Pull out every line of the rows below that contains the string "value", matching its case exactly.

## START

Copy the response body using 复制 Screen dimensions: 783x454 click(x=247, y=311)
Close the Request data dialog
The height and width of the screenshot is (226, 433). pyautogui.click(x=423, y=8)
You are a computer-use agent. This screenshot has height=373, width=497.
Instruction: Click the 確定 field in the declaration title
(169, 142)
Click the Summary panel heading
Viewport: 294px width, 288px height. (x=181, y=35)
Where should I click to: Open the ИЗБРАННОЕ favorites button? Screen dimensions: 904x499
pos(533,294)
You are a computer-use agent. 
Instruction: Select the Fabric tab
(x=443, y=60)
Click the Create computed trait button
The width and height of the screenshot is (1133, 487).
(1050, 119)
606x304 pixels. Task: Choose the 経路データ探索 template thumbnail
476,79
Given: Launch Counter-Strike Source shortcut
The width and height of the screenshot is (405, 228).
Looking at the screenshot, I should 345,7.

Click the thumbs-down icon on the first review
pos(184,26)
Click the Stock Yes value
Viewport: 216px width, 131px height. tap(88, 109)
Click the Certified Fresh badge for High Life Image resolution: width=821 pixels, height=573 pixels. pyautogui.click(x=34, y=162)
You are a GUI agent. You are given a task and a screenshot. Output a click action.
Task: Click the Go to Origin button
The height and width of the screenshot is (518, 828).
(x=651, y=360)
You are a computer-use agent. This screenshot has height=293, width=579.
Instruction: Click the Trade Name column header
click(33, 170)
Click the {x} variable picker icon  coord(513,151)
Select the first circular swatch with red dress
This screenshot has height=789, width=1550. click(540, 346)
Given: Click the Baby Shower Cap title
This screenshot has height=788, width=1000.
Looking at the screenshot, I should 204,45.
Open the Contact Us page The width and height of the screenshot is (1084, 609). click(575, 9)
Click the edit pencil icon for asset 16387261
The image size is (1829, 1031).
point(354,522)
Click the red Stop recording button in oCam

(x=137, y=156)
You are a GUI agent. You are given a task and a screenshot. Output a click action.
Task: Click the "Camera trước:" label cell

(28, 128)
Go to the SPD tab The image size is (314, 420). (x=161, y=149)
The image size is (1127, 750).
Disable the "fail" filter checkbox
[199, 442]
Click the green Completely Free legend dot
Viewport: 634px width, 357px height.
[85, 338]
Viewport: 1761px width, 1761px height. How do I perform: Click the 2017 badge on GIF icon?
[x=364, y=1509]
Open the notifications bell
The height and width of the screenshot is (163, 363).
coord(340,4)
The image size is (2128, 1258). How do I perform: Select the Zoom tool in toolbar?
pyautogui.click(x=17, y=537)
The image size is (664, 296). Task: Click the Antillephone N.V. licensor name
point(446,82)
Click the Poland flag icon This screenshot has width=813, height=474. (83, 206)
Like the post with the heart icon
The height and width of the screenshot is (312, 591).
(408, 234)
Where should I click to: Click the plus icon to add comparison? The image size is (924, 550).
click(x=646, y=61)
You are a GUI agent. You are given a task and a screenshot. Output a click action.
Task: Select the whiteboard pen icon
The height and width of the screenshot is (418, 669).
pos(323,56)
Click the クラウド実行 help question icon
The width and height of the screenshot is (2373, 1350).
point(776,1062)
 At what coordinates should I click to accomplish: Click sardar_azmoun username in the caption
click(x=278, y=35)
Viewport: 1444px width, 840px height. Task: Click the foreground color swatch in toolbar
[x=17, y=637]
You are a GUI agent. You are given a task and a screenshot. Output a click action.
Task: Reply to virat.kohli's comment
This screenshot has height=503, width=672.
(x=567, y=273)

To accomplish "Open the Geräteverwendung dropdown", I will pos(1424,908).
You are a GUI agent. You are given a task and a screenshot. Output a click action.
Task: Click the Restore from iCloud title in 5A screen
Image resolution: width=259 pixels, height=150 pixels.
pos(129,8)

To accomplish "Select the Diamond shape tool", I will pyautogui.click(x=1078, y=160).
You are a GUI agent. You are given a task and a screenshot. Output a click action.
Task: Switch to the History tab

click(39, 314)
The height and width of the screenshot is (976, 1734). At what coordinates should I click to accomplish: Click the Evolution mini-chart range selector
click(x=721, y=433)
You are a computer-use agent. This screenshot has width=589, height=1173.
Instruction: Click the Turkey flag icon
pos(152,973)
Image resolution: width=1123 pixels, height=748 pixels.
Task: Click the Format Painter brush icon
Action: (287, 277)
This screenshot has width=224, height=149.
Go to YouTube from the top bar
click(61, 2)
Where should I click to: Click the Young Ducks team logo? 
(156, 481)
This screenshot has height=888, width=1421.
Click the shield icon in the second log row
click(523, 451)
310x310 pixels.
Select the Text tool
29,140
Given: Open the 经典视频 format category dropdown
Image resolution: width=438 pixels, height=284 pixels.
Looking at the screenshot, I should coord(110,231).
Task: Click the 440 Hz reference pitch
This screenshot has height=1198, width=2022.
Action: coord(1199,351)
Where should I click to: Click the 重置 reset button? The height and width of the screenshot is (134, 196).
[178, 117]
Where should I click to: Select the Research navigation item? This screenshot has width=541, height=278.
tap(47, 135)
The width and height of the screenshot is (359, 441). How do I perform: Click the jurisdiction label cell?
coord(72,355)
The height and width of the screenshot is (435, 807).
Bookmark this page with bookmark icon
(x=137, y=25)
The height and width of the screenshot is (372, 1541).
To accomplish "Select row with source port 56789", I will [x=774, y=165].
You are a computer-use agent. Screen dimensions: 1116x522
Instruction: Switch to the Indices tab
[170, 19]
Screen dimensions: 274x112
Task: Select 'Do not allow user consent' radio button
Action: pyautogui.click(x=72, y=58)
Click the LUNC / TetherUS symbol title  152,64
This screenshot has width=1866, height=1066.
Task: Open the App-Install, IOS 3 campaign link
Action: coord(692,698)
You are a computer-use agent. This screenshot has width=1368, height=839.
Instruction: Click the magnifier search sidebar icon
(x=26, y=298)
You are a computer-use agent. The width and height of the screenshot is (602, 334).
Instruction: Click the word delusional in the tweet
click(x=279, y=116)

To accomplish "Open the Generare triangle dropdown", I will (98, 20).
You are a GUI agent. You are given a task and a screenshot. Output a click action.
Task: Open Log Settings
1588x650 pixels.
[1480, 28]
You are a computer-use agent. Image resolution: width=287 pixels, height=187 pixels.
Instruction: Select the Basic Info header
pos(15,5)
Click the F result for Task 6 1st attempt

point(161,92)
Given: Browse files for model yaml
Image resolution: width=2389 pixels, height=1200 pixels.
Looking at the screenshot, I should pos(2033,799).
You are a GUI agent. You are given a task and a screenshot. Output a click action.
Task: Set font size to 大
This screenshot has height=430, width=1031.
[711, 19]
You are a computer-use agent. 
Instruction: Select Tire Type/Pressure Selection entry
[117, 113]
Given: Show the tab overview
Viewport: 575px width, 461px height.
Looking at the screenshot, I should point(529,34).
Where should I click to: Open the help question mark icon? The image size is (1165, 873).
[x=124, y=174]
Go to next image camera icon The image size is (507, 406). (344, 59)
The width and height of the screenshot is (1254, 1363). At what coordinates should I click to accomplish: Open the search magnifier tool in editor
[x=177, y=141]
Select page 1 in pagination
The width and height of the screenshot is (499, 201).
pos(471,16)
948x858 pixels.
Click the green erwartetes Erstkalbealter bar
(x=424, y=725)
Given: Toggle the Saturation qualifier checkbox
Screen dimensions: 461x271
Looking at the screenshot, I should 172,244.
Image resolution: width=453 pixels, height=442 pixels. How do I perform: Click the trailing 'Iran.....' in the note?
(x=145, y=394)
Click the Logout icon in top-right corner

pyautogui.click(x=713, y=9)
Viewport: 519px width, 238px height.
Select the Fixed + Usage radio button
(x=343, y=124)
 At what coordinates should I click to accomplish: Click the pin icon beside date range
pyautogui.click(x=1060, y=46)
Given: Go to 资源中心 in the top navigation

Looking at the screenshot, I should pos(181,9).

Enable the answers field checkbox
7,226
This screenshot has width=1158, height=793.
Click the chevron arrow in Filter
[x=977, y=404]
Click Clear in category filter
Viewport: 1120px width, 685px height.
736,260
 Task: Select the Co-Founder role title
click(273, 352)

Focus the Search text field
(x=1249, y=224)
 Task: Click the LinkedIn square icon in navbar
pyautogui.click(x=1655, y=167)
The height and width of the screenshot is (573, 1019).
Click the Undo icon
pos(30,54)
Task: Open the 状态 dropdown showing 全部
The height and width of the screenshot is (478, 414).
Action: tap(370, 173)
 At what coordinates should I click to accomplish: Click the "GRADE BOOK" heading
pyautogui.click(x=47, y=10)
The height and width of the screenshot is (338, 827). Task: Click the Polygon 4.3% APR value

## END

- The response:
Click the Stock Yes value
The height and width of the screenshot is (338, 827). Task: Click the Polygon 4.3% APR value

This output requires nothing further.